Friends in High Places

Sep. 16, 2014

Friends in High Places

September 16, 2014 – When a major recording artist announces a tour and an album, it’s rare that the audio engineer receives any attention at the press conference. But at a July press conference for country music superstar Garth Brooks, Webster University School of Communications alumnus Matt “Buster” Allen was surprised to hear Brooks say, “We got a young kid . . . called Matt Allen and he's a fantastic engineer and is growing every day so it's nice to see this young man become his own guy and who he is as an engineer."

“I was pretty blown away when I heard it,” said Allen. “It’s very rare to get mentioned because you’re the guy in the shadows, just helping the producer and artist make the album happen. It was a feeling of validation.”

Allen is working as a main engineer on the first album Garth Brooks has released since his retirement in 2001.

“Mark Miller was Garth’s previous recording engineer and now he is the producer,” Allen said. “He’s been training me over the past years to fill his position. It’s a lot to take in as a young gun but they’ve all really helped make me comfortable in my new position. Garth is one of the most sincere and honest people I have ever met, and one thing he does is continually thank his whole team for helping him, because he knows that we're all in this together, helping get it done, and he's grateful for your time.”

Allen previously engineered a Garth Brooks compilation four-album box set titled “Blame It All on My Roots.” He’s also worked with Trisha Yearwood and has served as an assistant engineer on a Don Henley record.

Allen has lived in Nashville since 2006 where he moved shortly after receiving his undergraduate degree in Audio Production. He worked at two different internships and made a number of connections in the music industry.

“I have an interesting gig traveling with Kevin Costner as a stage and guitar tech,” said Allen. “He has a band of really great friends and we’ve been able to travel the world playing his original music. It’s been some of the greatest times I may ever have in my life.”

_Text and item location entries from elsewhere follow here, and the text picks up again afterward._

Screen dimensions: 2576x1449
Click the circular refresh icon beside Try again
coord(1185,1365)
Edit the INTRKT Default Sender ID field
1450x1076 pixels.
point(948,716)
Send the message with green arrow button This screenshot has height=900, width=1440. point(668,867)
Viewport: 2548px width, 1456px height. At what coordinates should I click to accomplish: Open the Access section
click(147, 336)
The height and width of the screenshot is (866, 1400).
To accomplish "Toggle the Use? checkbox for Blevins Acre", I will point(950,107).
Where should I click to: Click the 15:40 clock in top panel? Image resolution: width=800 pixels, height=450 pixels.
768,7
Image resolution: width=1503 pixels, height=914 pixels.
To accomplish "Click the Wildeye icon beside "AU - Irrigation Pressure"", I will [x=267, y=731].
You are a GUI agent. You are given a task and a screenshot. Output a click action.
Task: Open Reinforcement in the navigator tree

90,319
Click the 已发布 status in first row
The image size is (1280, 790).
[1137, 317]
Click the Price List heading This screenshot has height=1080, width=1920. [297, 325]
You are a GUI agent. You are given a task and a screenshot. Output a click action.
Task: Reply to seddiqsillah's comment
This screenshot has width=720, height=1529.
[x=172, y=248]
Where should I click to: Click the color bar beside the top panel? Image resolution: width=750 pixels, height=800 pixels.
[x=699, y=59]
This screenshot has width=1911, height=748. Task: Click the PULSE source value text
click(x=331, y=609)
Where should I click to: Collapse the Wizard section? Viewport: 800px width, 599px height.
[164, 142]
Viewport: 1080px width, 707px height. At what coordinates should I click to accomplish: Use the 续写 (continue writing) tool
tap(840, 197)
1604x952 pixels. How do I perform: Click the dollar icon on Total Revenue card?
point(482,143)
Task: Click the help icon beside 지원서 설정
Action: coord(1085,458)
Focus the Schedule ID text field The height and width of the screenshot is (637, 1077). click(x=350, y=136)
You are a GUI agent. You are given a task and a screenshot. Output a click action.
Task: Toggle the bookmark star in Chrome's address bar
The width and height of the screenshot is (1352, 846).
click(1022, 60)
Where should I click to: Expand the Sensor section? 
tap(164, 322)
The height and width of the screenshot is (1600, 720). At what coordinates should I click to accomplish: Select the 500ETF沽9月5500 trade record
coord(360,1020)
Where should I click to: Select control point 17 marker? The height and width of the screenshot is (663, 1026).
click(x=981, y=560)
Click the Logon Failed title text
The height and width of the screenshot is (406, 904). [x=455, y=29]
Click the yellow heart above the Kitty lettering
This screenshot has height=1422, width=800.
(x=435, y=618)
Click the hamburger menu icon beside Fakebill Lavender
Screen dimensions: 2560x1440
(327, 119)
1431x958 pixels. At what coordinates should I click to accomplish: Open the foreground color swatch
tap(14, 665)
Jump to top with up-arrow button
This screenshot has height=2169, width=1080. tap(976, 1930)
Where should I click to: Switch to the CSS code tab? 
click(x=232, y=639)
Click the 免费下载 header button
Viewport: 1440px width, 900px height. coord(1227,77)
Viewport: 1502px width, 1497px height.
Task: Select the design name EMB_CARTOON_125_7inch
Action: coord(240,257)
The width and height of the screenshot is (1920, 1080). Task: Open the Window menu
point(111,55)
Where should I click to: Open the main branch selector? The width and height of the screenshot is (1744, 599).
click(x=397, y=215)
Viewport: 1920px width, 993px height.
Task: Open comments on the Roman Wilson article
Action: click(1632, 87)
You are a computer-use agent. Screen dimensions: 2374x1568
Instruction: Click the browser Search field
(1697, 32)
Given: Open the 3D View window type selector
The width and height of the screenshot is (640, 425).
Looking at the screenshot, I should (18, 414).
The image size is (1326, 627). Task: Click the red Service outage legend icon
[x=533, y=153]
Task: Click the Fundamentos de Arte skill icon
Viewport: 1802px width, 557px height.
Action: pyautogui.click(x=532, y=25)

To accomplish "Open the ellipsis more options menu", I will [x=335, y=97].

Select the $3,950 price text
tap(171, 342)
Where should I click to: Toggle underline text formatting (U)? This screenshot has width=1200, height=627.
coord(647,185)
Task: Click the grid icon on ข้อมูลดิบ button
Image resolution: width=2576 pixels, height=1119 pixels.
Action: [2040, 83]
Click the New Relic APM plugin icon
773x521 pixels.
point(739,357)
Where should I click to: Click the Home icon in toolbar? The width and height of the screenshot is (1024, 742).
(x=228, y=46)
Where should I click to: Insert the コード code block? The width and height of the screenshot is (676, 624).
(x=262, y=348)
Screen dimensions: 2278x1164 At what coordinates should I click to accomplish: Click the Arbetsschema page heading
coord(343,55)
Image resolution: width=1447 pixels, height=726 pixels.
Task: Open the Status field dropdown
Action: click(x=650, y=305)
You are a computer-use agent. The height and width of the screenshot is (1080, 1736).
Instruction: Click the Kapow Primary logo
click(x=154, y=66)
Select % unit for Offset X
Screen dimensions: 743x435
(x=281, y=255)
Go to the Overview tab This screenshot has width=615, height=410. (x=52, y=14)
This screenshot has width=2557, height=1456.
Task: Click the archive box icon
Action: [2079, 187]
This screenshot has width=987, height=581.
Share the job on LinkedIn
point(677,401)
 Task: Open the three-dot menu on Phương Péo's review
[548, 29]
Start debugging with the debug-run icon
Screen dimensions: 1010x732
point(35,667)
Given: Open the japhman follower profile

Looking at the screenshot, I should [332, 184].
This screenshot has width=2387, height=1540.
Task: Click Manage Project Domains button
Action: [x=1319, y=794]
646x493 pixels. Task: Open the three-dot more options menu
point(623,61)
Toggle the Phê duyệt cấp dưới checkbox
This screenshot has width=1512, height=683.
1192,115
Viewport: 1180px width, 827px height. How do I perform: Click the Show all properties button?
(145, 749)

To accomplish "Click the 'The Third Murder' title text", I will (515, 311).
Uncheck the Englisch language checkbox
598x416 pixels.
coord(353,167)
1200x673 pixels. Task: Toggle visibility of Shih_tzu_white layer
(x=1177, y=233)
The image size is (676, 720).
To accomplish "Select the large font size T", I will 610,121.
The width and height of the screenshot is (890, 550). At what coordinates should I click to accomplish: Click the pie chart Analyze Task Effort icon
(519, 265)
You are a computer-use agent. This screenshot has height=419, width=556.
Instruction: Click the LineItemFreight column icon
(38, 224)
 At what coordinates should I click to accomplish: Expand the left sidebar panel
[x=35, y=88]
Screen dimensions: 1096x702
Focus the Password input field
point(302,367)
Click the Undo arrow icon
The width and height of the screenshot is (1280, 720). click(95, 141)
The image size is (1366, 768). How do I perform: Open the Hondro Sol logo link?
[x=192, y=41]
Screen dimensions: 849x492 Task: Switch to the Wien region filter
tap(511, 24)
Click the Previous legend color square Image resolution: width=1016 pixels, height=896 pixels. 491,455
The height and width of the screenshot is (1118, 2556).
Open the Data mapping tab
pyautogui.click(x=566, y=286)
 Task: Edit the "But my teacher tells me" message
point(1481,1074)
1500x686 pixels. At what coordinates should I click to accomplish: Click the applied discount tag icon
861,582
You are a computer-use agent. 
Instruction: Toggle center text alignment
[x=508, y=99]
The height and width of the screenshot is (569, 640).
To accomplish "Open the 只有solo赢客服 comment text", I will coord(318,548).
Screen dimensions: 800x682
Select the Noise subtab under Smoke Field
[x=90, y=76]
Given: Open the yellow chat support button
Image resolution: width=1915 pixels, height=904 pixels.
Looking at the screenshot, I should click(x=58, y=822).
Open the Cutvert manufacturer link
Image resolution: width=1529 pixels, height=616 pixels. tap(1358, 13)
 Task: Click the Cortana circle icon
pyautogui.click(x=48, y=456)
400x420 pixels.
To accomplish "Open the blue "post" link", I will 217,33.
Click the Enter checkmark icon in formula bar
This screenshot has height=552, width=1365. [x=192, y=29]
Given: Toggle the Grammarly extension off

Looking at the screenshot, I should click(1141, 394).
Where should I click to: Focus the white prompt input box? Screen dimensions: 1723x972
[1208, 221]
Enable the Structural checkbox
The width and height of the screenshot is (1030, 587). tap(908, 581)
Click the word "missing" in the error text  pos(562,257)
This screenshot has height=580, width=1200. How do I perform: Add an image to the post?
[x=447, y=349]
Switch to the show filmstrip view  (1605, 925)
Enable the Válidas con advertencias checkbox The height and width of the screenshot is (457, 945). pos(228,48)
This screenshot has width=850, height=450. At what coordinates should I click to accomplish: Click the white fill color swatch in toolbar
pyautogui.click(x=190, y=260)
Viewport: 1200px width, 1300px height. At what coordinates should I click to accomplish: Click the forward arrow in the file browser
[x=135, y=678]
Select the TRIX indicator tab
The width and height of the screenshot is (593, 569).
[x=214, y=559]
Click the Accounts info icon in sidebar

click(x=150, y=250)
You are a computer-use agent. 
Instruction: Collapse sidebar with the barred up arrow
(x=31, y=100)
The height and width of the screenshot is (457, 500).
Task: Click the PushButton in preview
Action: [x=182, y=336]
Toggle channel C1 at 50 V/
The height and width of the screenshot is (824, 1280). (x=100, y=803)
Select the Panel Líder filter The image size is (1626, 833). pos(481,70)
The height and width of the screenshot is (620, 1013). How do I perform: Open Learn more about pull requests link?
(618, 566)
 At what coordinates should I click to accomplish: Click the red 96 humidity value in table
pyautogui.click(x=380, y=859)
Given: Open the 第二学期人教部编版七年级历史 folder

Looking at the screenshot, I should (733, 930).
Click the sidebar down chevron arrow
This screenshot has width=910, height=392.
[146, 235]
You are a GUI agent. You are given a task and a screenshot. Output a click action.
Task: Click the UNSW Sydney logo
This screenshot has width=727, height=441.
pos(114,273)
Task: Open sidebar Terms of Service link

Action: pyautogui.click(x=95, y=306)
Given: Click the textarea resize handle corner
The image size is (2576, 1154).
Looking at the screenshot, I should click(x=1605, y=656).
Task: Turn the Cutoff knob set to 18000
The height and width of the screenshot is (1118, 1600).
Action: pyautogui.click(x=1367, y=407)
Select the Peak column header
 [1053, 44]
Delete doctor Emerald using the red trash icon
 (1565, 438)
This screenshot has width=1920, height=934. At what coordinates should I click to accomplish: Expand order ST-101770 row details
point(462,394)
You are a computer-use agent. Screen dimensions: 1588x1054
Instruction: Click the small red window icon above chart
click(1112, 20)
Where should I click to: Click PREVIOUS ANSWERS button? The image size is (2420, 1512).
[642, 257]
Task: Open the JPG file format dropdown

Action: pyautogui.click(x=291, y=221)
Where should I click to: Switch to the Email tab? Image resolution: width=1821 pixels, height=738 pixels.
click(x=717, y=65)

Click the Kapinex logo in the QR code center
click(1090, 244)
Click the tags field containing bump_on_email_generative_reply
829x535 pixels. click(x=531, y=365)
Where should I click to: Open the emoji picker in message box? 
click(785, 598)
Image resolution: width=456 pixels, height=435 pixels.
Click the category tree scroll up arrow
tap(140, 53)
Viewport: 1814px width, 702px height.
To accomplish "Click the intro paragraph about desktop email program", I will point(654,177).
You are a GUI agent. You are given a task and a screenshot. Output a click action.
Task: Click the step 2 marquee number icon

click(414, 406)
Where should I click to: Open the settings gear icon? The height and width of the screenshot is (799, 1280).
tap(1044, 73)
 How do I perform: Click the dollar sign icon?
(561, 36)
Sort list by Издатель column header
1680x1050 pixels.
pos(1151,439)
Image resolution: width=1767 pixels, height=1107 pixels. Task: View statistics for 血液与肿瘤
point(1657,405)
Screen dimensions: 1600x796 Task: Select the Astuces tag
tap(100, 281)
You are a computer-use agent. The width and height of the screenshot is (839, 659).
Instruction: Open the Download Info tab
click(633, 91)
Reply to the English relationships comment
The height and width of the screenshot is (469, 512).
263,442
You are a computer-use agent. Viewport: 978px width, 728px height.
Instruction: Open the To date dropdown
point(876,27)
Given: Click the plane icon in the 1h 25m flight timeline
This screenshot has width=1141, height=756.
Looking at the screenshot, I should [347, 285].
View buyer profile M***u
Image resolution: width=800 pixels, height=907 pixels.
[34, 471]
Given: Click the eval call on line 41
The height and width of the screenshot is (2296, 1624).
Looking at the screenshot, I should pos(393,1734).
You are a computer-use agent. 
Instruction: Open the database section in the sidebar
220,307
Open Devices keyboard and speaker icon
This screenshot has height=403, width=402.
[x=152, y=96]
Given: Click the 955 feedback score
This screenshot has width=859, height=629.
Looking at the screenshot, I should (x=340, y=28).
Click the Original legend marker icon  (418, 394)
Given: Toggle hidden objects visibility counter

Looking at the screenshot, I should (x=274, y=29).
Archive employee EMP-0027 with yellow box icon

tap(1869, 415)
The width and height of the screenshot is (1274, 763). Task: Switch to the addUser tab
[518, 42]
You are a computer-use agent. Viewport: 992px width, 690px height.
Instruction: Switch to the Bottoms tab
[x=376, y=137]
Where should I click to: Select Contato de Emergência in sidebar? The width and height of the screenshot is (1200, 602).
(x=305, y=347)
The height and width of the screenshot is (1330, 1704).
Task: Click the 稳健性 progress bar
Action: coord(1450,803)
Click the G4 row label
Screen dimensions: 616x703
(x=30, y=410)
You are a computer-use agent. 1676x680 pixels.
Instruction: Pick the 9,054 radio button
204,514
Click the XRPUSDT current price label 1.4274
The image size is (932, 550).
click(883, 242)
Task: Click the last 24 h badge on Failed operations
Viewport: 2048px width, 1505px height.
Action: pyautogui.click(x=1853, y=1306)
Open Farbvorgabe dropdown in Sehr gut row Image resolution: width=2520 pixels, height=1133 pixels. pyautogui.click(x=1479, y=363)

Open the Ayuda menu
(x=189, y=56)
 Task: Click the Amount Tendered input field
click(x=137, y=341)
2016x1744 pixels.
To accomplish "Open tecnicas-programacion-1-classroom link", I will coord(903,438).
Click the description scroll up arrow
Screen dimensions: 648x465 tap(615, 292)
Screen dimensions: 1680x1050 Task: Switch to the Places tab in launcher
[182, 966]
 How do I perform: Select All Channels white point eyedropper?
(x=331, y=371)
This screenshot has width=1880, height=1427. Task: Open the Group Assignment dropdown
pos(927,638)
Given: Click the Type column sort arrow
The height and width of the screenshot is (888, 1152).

Throughout this busy time, Allen also worked at occasional assistant engineering gigs with Mark Miller to learn more about recording sessions. He said that the advice he would give to current students would be to practice as often as they can.

“If you're not recording and mixing, then you are not developing your ears in the way they need to be developed,” he said.

While he continues to learn and practice as a working professional, Allen has positive things to say about his time at Webster University.

“I think overall, Barry Hufker [Chair and Professor of the Audio Production Department] was a big guiding force for me. He always took the time out of his evenings to write back to all of my e-mails. And Bill Porter [late instructor and audio engineer to Elvis Presley] was the whole reason I moved to Nashville. His classes were gems of knowledge and I was so glad I was able to spend my time with him.”

The other advice Allen would give to students is something that can’t be found in a book or from a mentor. “It helps if you are nice, fun person to hang out with,” he said. “The control room can turn into a really small place after a number of 16-hour days, so you want to walk in and still have a laugh the next morning with everyone.”

Allen is busy finishing up on the newest Garth Brooks album, which is expected to be released this fall.

“In the gaps of recording with Garth and Trisha Yearwood, I'm working with a local band, doing tech work and enjoying the free time when it's available,” he said. “Life is short; you can't work all the time.”